Look through the entries below and count the lines with "list" in them; the reply is the number alone.

(Stored data)
Start of Block

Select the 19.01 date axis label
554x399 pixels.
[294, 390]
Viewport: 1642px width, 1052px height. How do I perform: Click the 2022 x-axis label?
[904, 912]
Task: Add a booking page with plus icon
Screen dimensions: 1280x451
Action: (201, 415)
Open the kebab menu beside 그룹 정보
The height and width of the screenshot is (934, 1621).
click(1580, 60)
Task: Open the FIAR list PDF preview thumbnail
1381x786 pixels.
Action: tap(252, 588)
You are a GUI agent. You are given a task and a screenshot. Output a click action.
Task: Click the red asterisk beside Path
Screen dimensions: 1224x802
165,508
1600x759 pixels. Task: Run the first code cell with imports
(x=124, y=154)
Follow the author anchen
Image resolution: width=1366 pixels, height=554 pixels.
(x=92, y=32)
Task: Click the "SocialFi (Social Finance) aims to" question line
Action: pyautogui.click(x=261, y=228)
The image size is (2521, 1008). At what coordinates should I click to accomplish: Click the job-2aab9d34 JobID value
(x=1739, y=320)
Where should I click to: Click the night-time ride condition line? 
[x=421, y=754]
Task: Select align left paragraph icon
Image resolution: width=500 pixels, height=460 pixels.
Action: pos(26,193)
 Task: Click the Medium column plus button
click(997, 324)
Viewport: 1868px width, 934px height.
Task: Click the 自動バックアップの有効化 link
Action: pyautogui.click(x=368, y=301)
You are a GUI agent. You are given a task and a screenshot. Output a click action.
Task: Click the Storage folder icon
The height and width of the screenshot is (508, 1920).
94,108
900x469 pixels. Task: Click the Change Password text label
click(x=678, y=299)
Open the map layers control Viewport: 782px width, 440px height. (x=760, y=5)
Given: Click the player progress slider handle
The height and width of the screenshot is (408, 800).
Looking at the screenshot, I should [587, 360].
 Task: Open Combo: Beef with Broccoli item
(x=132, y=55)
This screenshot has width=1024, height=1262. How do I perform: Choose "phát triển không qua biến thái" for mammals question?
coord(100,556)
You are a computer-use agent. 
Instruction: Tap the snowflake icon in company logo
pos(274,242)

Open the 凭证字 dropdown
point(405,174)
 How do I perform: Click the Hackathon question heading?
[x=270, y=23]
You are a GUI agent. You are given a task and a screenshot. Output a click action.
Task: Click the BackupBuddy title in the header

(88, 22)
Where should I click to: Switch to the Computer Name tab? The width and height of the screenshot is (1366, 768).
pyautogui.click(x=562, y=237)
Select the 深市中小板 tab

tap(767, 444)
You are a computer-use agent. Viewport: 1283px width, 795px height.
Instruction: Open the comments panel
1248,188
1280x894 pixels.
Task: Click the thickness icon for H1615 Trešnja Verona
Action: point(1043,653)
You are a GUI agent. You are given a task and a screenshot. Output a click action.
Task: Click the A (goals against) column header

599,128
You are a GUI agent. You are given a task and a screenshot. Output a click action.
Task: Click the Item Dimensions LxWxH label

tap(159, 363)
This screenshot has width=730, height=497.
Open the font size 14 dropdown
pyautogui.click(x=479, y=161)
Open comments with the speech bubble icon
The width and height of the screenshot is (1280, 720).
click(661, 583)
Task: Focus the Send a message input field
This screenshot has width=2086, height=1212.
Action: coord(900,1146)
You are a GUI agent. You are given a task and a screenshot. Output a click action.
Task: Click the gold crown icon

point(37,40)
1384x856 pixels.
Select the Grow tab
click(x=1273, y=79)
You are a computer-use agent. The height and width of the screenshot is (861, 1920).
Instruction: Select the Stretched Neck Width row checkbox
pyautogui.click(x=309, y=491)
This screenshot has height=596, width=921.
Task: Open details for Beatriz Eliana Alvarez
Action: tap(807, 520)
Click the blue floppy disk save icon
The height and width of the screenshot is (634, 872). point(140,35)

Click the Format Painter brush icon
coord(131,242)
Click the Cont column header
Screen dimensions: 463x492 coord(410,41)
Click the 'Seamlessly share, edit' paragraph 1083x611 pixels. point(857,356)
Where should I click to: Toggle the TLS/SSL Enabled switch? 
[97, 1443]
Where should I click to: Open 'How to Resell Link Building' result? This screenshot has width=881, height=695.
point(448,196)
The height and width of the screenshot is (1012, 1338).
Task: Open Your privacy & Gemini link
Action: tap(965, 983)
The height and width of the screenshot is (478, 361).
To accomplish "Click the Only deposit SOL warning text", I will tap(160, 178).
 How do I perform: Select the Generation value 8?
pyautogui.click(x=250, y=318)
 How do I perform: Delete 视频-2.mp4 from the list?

End of Block

FINISHED EXERCISE — 2